Anche oltre. Ancora nel 1938 presso la scuola marittima di Civitavecchia - e sotto le insegne del fascismo - esisteva un corso betarista (sionista revisionista) in cui si formò uno dei primi nuclei della futura marina israeliana. Negli anni ’60 uscì un volume, ormai quasi introvabile, dove l’ ex-capo dei sionisti revisionisti italiani Leone Carpi descriveva l’origine e gli sviluppi di questo particolarissima collaborazione fascio-sionista. Il testo aveva un titolo chiaro: “Come e dove rinacque la marina d’Israele”. Un allievo di questo corso divenne personaggio di fama internazionale, autore di best seller e coproduttore di spettacoli a Broadway: Zvi Kolitz. Col suo “Yossl Rakover si rivolge a Dio” divenne un’icona dell’antifascismo e un riferimento politico per alcuni gruppi di coloni ebraici.
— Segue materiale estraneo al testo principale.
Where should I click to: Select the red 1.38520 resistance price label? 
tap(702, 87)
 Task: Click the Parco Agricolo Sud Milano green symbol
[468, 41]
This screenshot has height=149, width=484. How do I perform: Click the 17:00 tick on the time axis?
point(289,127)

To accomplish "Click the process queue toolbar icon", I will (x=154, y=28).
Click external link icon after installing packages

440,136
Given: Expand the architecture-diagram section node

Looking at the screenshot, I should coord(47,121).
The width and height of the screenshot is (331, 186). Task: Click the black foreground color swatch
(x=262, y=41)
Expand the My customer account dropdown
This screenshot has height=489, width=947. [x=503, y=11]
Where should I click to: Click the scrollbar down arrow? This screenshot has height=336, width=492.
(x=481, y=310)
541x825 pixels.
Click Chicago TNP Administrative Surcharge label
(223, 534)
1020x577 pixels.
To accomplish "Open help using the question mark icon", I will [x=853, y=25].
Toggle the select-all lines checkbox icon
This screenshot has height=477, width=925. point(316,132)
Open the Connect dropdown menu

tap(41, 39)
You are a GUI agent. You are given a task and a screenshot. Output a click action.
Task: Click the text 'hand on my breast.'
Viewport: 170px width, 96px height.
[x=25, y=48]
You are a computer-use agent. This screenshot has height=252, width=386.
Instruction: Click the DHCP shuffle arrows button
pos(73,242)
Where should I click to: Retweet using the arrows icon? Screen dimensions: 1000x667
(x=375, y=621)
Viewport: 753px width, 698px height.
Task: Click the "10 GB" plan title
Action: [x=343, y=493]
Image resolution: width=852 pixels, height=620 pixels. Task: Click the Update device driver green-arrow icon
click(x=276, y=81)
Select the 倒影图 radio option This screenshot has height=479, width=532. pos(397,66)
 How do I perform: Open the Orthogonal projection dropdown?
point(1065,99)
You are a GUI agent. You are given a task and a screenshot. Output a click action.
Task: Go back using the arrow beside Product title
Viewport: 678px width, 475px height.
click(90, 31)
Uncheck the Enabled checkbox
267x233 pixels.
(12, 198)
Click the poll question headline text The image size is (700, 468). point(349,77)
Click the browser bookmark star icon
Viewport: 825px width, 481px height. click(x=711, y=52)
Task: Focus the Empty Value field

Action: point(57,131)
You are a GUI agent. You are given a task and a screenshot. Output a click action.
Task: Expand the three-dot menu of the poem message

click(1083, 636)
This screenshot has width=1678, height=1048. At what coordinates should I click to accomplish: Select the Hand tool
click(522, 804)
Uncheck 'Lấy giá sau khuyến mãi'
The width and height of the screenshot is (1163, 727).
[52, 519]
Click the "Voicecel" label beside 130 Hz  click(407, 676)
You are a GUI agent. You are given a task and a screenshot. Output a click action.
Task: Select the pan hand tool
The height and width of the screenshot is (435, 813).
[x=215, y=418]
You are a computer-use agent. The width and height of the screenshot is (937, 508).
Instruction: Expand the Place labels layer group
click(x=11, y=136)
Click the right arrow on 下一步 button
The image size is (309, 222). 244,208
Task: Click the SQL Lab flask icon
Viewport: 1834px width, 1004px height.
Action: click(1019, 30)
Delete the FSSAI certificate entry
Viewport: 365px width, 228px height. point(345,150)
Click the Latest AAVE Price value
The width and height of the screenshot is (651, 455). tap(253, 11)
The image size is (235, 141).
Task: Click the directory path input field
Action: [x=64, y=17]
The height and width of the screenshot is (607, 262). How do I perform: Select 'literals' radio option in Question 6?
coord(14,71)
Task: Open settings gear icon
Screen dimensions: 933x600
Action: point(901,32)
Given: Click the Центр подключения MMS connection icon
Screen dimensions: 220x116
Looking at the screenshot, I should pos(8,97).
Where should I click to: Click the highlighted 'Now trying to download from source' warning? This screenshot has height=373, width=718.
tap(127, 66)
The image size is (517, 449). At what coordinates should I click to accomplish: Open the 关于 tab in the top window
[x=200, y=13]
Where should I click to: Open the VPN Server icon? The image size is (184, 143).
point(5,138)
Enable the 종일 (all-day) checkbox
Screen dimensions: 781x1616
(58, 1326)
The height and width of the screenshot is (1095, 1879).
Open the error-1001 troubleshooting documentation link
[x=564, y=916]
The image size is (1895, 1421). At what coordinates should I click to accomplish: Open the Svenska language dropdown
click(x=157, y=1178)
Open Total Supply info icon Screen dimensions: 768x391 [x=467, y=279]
Pochi sanno che l’ebreo lituano Kolitz fu uno dei più entusiasti studenti del corso di Civitavecchia e, cosa quasi sempre taciuta, autore nel 1936 di “Mussolini”, plaudente libro scritto in ebraico e dedicato “al Capo del Governo”. Se è vero che l’avvento del razzismo colpì in modo duro queste relazioni, allo stesso tempo va ricordato che, sul fronte dell’ebraismo italiano, nel 1938 molte migliaia di ebrei erano iscritti al Partito Nazionale Fascista (alcuni forse per una sorta di autodifesa) e che allo scoppio della Seconda Guerra Mondiale diverse furono le richieste da parte di israeliti italiani per combattere nella “guerra europea” anche al fianco della Germania di Hitler. La stessa Unione delle comunità israelitiche si fece portatrice di queste istanze.